The game was announced and released in closed beta on April 13, 2022, requiring 50 Robux for access to play, before being fully released as free to play three days later on April 16, 2022. The game had 70 million plays and 275,000 concurrent players in the first week of its release, which made its launch Robloxs largest. It went on to reach 500 million visits in its first four months. Joe Ferencz described it as "the No. 1 branded game of all time on Roblox". In August 2024, Sonic Speed Simulator became the first branded game on Roblox to reach one billion visits.

During the Sonic Central 2022 presentation shown on June 7, it was announced that a new area of Chemical Plant Zone would be released on June 11. Additionally, a code for the Amy Chao was unveiled and became available later that same day.

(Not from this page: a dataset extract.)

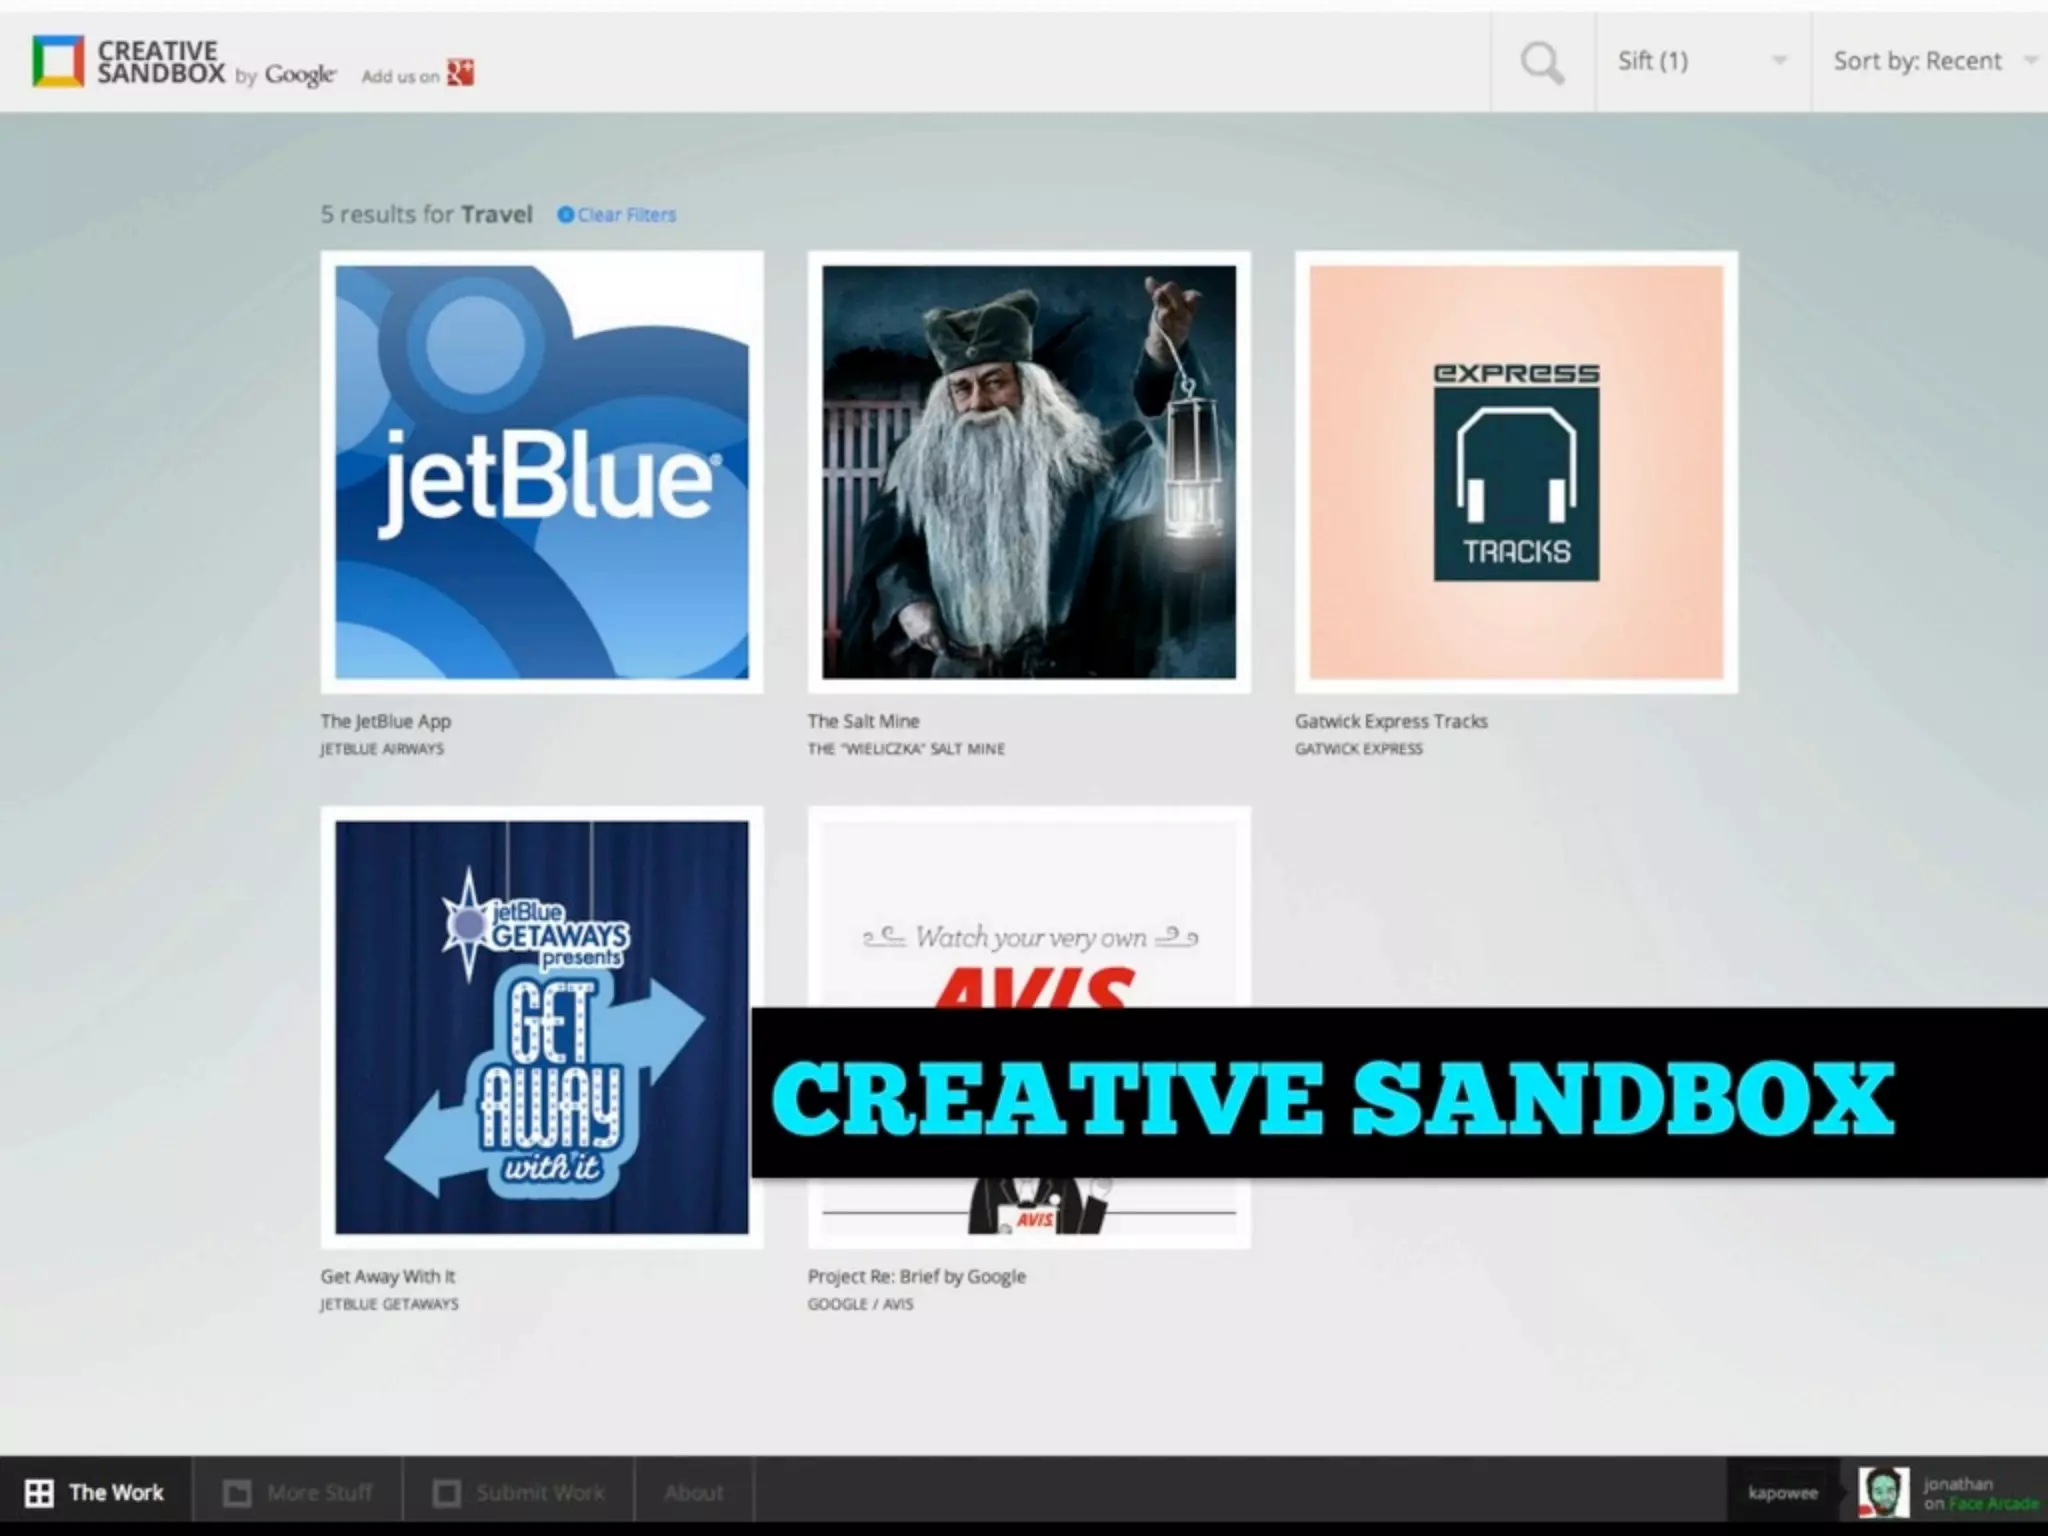This screenshot has width=2048, height=1536.
Task: Click the magnifier search icon
Action: coord(1542,63)
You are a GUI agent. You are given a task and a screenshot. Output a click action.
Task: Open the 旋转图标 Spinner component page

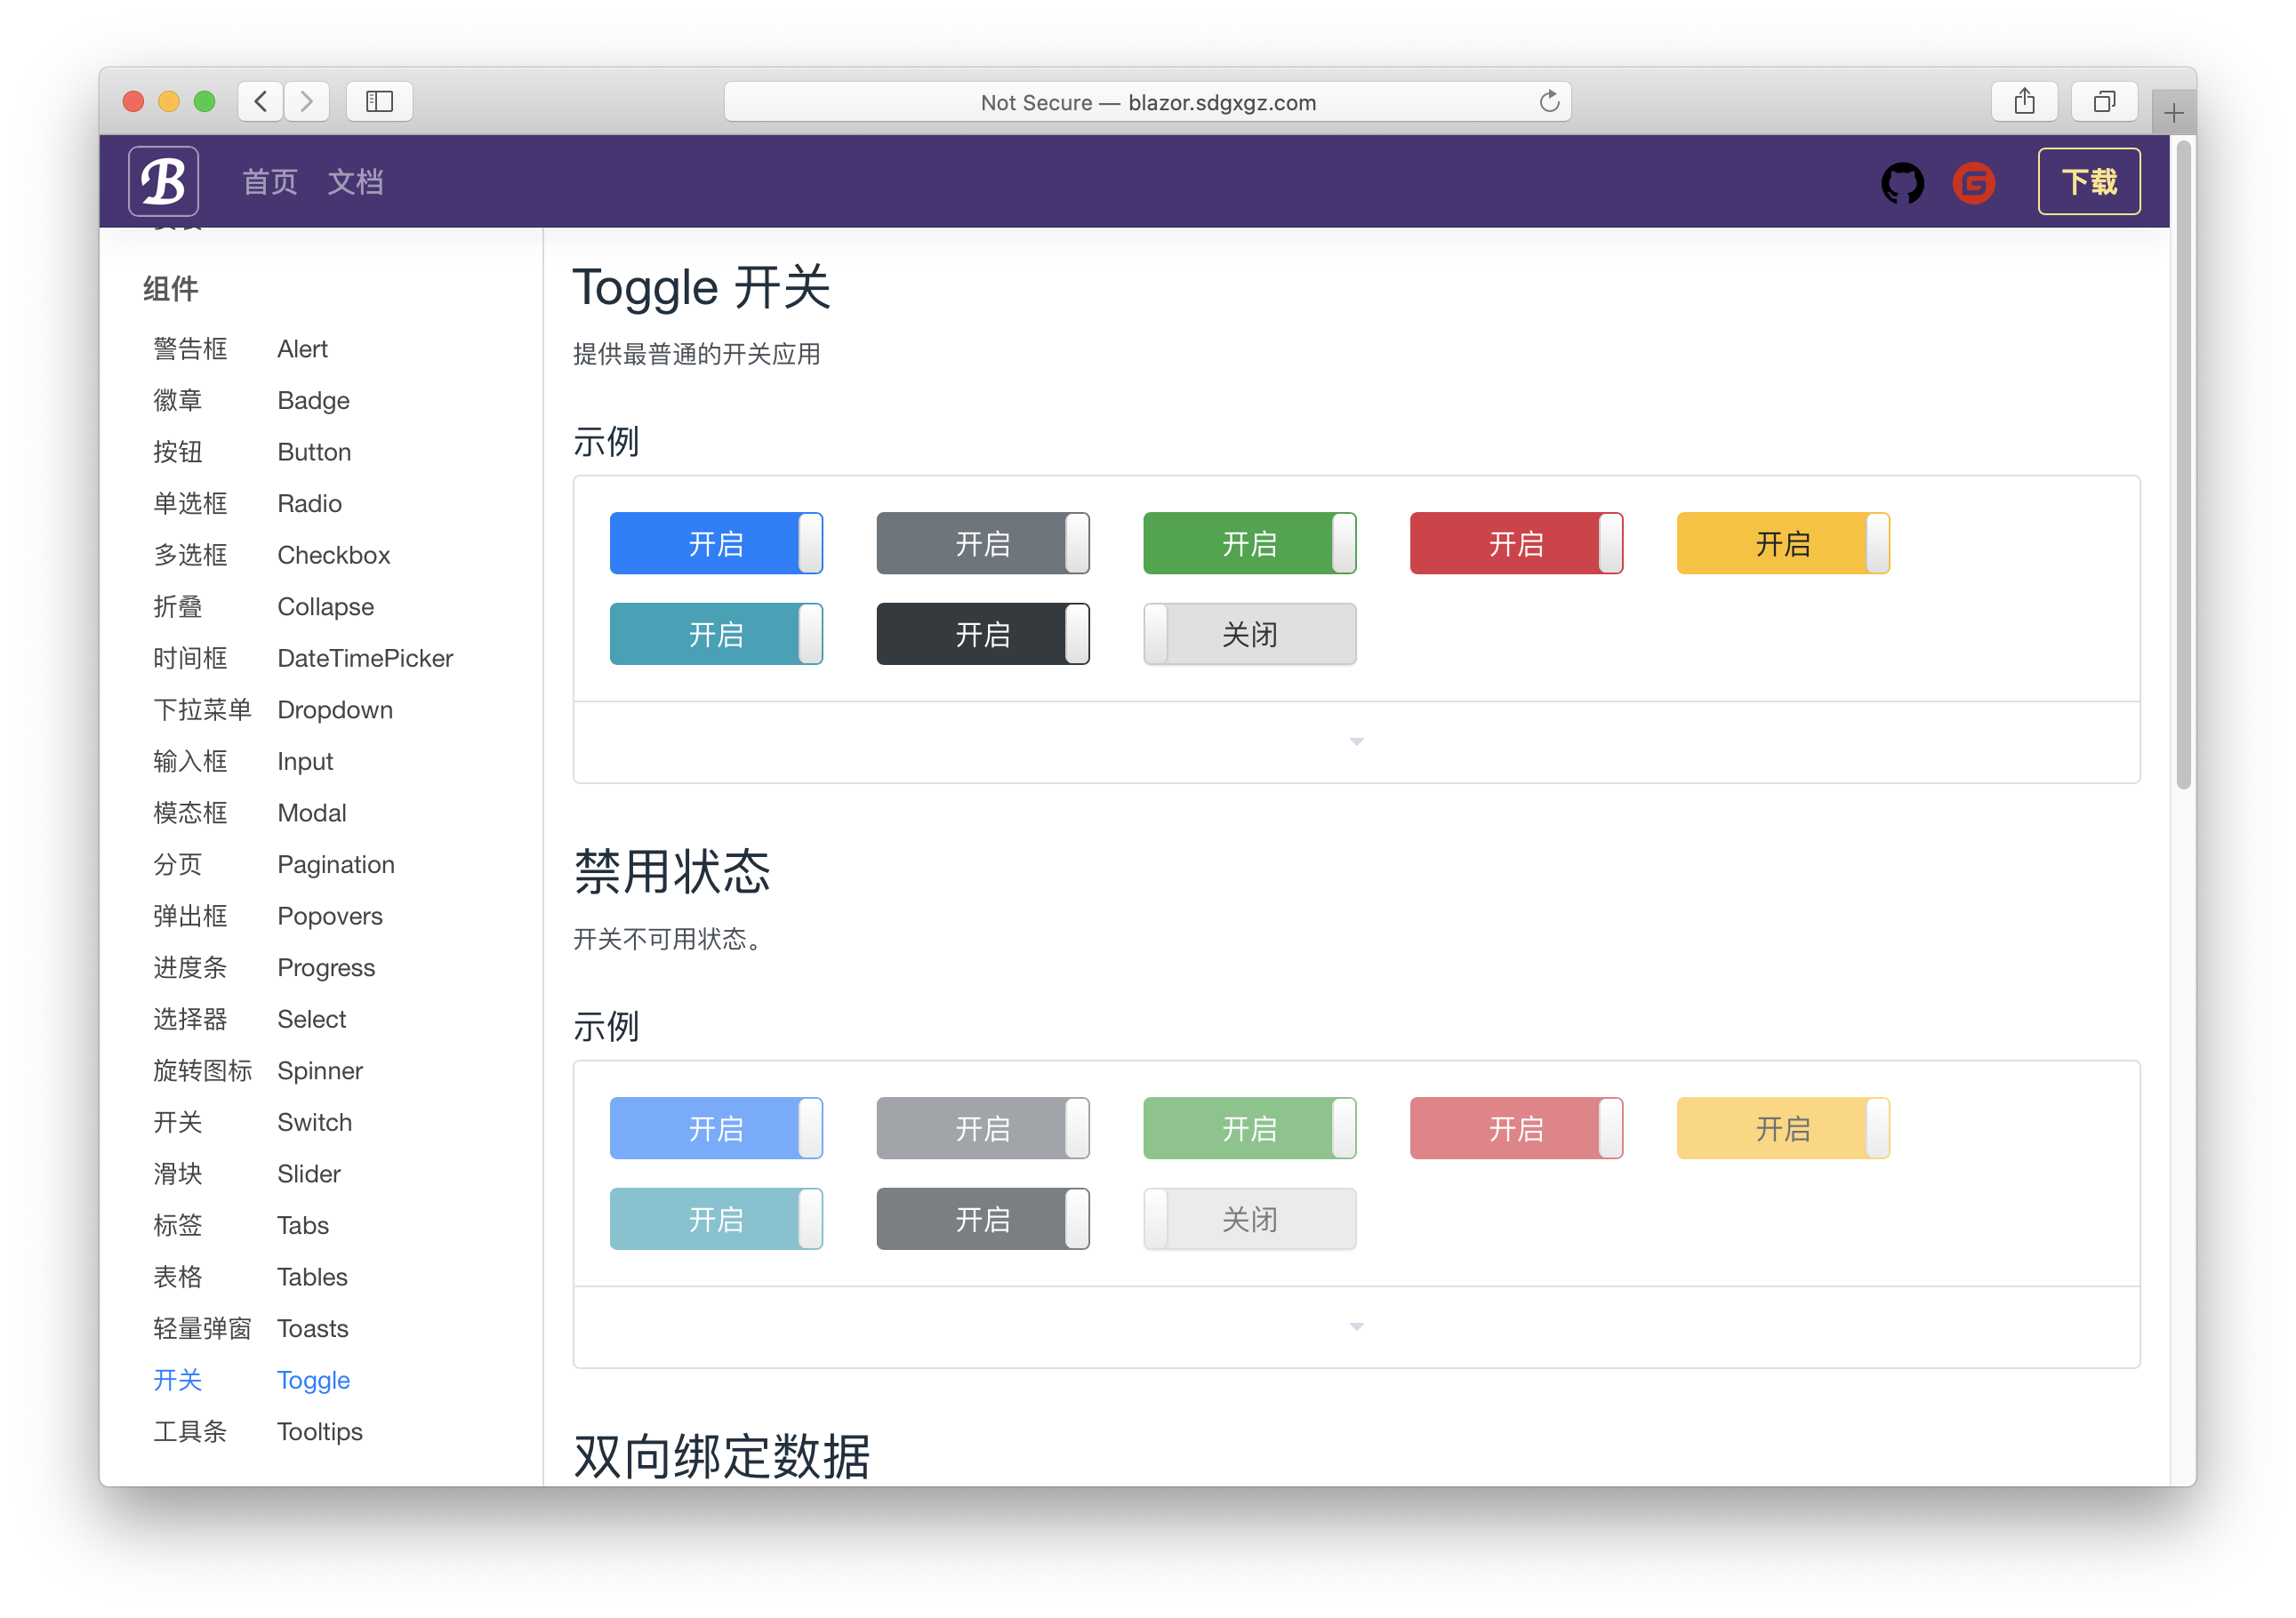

On February 26, 2023, a new feature was added to the game, known as "Auto Run", where the player automatically runs around the entire map, and collects rings and XP without any control over their character. Many players expressed disappointment with this update, citing the slower pace, not being able to jump or go side-to-side, and the rewards system as downsides.

On March 11, 2023, Shadow the Hedgehog was added to the game, with players having the opportunity to unlock the character during the Release Shadow event.

===Promotional events===
From December 10 through December 16, 2022, players could attend a special early screening of the then-upcoming first episode of the Sonic Prime television series before its initial Netflix debut. To promote the event, Gamefam, Sega, Netflix, and WildBrain Studios partnered with Roblox Corporation by allowing users the ability to earn Nine's Mechanical Arms in the form of a virtual UGC accessory.

===Controversy===

Throughout the month of December 2022, several allegations were brought up by numerous ex-employees who had worked on the game and raised concerns online in regards to Gamefam crunching and underpaying, as well as laying off some of their employees before the holiday season without much warning, which was against the contract. As a form of protest, fans began using the hashtag #SonicSweatshopSimulator on Twitter in an effort to bring attention to allegations. In response, the company began banning users from the Sonic Speed Simulators Discord server who mentioned the issues and published a statement denying the allegations.

==Reception==
Alan Wen's review on Eurogamer was positive and praised the 3D, open-world gameplay, stating that
Sonic Speed Simulator is "probably the most polished experience to have graced Roblox so far", but criticized the progression, obstacle courses, and race minigame, finding the progression to be unsatisfying and race minigame as too basic and lag-inducing.